The project was among the most advanced in the Ring of Fire, an area about 1,200 kilometers (740 miles) north of Chicago that holds deposits of nickel and copper that may be worth as much as C$50 billion ($48 billion), the Canadian government said in March. Cliffs’ plans received a setback when the Mining and Lands Commission of Ontario ruled against its proposal for an all-weather road to transport ore that would cross claims of another company active in the area.
Cliffs “will not allocate additional capital for the project given the uncertain timeline and risks associated with the development of necessary infrastructure,” the company said in the statement. “Cliffs will continue its work with the government of Ontario, First Nation communities and other interested parties to explore potential solutions related to the critical issue of infrastructure for the Ring of Fire region.”
Canada “remains committed to working with all our partners for the benefit of sustainable growth in northern Ontario,” Greg Rickford, the federal minister responsible for the Ring of Fire and development in northern Ontario, said in a statement.
Cliffs, the biggest U.S. iron-ore producer, had already suspended an environmental-impact evaluation of the project. On its website, Cliffs calls the site North America’s largest known deposit of chromite, which is used to produce stainless steel. The company said in January 2012 the estimated total cost to develop the project was $3.3 billion, including mine development, a processing plant and transportation infrastructure.
Noront Resources Ltd. is studying the Eagle’s Nest nickel, copper and platinum-group metals project in the Ring of Fire.
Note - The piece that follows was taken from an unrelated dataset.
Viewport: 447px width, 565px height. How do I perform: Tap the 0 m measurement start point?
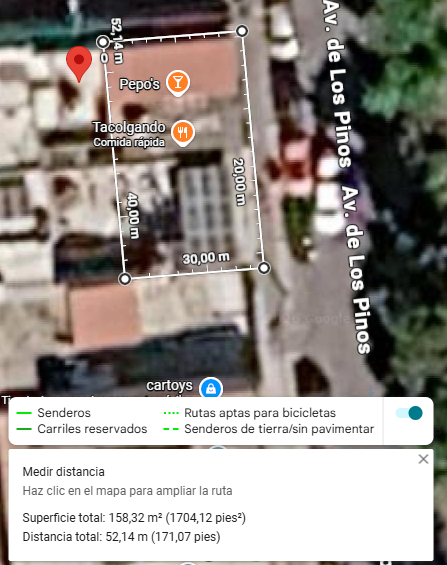pos(103,42)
Its plans won’t be affected by Cliffs’ suspension and it still intends to complete an environmental assessment by the year-end, Toronto-based Noront said in a statement late yesterday.
“Noront’s schedule is based on the Eagle’s Nest project being the first mine developed in the Ring of Fire,” the company’s Chief Executive Officer Alan Coutts said in the statement. “Our projections have not been dependent on the development plans of other mining companies.”
Cliffs fell 2.9 percent to $26.43 in New York while Noront dropped 9.1 percent to 20 Canadian cents in Toronto.